The present study provides new insights to the structure and mechanism of the phosphatase domain of bacterial Pnkp by capturing the enzyme in a complex with Mn²⁺ and citrate (a mimetic of the scissile phosphate). The core fold and the amino acid constituents of the active site are similar to those of λ-Pase, the prototypal binuclear metallophosphoesterase. The fold is embellished by distinctive Cth-specific loop and β-hairpin modules, with the Cth-loop being a good candidate to aid in RNA substrate recognition by virtue of its proximity to the active site. A continuous tract of positive surface potential flanking the CthPnkp active site suggests a role for this surface in RNA binding. It is noteworthy that λ-Pase lacks an analogous positive surface flanking its active site (not shown), which is in keeping with the idea that the physiological substrate for λ-Pase (although unknown) is probably not RNA.

The crystallized phosphatase domain of bacterial Pnkp is a monomer. In contrast, the crystallized kinase domain is a homodimer. The kinase–kinase homodimer interface can now be presumed to be the principal driver of the homodimeric quaternary structure of the isolated full-length CthPnkp protein (2) and of Pnkp in the context of the Pnkp-Hen1 RNA repair complex, which is a (Pnkp)₂(Hen1)₂ tetramer (5). The Hen1 methyltransferase domain is a monomer (6, 7), and the ligase-Hen1(N) complex is a 1:1 heterodimer (4). The parallel orientation of the kinase domain protomers in the kinase homodimer in the crystal structure, combined with aforementioned knowledge of the structures of all other component modules, supports a model for the (Pnkp)₂(Hen1)₂ tetramer (11) in which the central phosphatase domains reside on the same face of the kinase dimer and serve as linkers to pairs of LIG-Hen1 heterodimers. The next challenge will be to crystallize the complete Pnkp-Hen1 complex, the structure of which can be solved based on the now full suite of high-resolution crystal structures of the component domains.

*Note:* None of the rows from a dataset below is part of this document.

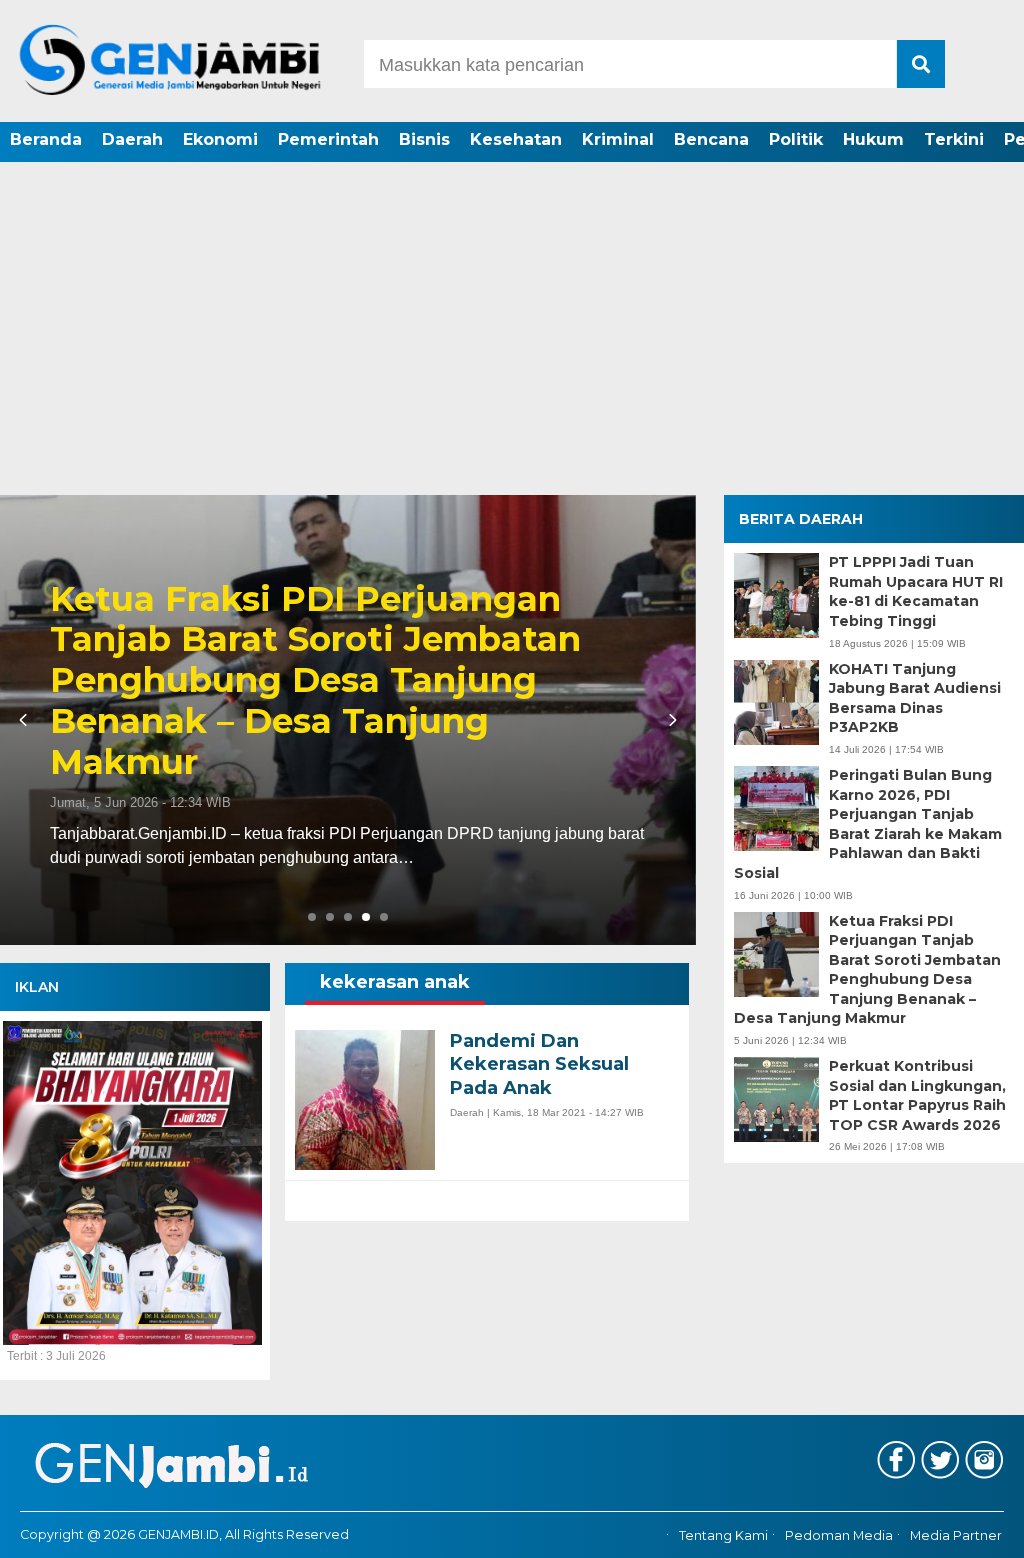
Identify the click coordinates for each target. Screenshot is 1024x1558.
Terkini (954, 139)
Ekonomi (220, 139)
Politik (796, 139)
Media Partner (956, 1535)
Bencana (711, 139)
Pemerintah (328, 139)
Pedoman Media (839, 1535)
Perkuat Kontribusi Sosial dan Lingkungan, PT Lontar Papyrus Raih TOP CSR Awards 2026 (917, 1095)
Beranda (46, 139)
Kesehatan (516, 139)
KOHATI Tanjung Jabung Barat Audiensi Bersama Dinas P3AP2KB (915, 698)
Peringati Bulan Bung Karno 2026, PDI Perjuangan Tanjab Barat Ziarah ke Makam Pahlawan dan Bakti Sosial (868, 824)
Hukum (873, 139)
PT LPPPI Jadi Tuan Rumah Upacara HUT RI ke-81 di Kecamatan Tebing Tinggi (916, 591)
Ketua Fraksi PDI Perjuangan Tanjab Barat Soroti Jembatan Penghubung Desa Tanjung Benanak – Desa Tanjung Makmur (315, 681)
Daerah (132, 139)
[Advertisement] (512, 345)
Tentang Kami (723, 1535)
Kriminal (618, 139)
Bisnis (424, 139)
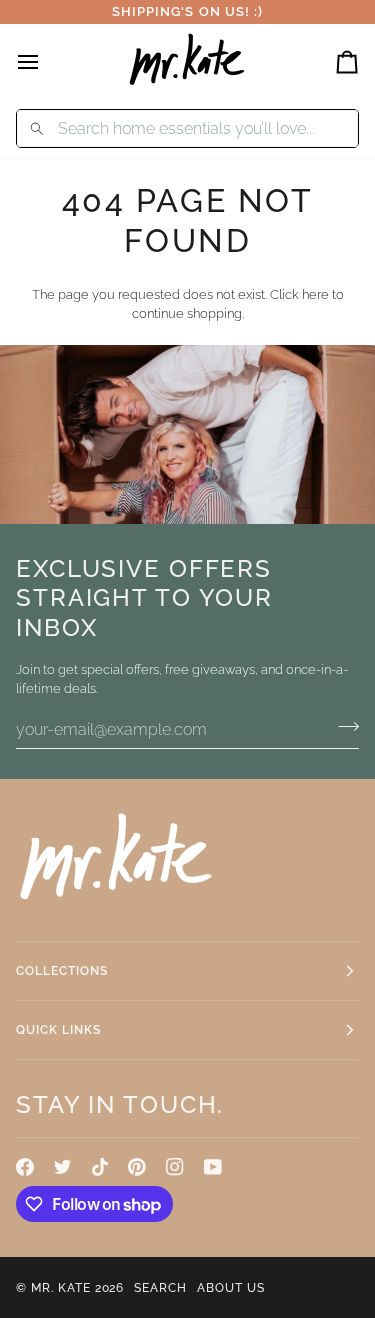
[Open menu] (46, 61)
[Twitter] (63, 1167)
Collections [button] (62, 971)
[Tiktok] (100, 1167)
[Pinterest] (137, 1167)
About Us (231, 1288)
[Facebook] (25, 1167)
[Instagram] (175, 1167)
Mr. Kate (61, 1288)
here (315, 294)
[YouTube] (213, 1167)
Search (160, 1288)
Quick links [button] (58, 1030)
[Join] (342, 727)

To our knowledge, the CthPnkp phosphatase is the first example of a structurally defined binuclear metallophosphoesterase dedicated to RNA repair or modification. Other RNA end-healing enzymes belong to unrelated enzyme superfamilies (discussed in 28). To our knowledge, the only other binuclear metallophosphoesterase dedicated to RNA modification is the intron-debranching enzyme Dbr1 that hydrolyzes the 2′–5′ phosphodiester linkage of the excised lariat intron product of eukaryal pre-mRNA splicing. Dbr1, like CthPnkp, is a Mn²⁺-dependent phosphodiesterase, and mutational analysis of Dbr1 highlights the essentiality of many of the conserved side chains that comprise the active sites of CthPnkp and λ-Pase (22).

ACCESSION NUMBERS

The coordinates for the refined model of CthPnkp phosphatase have been deposited in the RCSB protein structure database (PDB ID code 4J6O).

FUNDING

Funding for open access charge: National Institutes of Health [GM42498].

Conflict of interest statement. None declared.